Long-Term Memory and Connection Fading

  • There is an exploration into whether unused connections within the model fade over time, similar to human memory dynamics. This raises questions about transferring knowledge into long-term memory.
  • Unlike databases designed for permanent storage, this model aims for efficient reasoning by maintaining relevant and compact structures rather than simply accumulating vast amounts of data.

Scaling Challenges and Future Directions

  • Current models have proven effective at 1 billion parameters (GB2 GBT2 scale), prompting inquiries about scaling up to 100 billion parameters while questioning the necessity of such growth.
  • Emphasis is placed on improving learning efficiency rather than merely increasing parameter counts; faster problem-solving capabilities are prioritized over brute-force scaling strategies.

Innovation Through Reasoning

  • True innovation stems from recognizing possibilities beyond existing frameworks.
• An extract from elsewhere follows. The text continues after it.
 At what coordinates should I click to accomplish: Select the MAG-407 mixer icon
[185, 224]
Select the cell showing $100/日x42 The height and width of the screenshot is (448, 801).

Effective reasoning involves identifying gaps in knowledge or potential developments rather than just processing known information.
  • Questions arise regarding cognitive limits in complex problem-solving; however, it is suggested that these limits do not conform strictly to conventional understandings of parameter capacity.

Understanding Neural Networks and Their Efficiency

The Structure of Neural Networks

  • Current models cap the number of neurons, suggesting that while growth is possible, reasoning power in transformers does not solely depend on size.
  • The brain's structure provides significant computational power due to its vast number of synaptic connections, estimated in the trillions.
  • This extensive network allows for efficient memory storage and processing, akin to having infinite context within a limited physical space.

Memory Efficiency in Neural Models

  • Human brains are compact yet capable of storing immense information efficiently without needing extensive lookups or additional compute resources.
  • Memory is kept close to the core processing unit, enhancing efficiency by minimizing energy expenditure during tasks.
  • Only relevant neural pathways are activated for specific tasks, rather than engaging the entire model at once.

Model Integration and Specialization

  • Unlike human brains that cannot easily merge two distinct cognitive processes, current models can be combined effectively.
  • Research shows that separately trained models can be integrated seamlessly to produce coherent outputs across different languages or domains.
  • This integration resembles assembling Lego blocks, allowing specialized knowledge from different fields (e.g., finance and legal) to create a more powerful unified model.

Real-world Applications and Collaborations

  • Early adopters like NATO and Formula 1 are exploring these advanced models but have not yet deployed them fully into operational environments.
  • These organizations utilize existing technology layers to prepare data efficiently for real-time applications with low latency requirements.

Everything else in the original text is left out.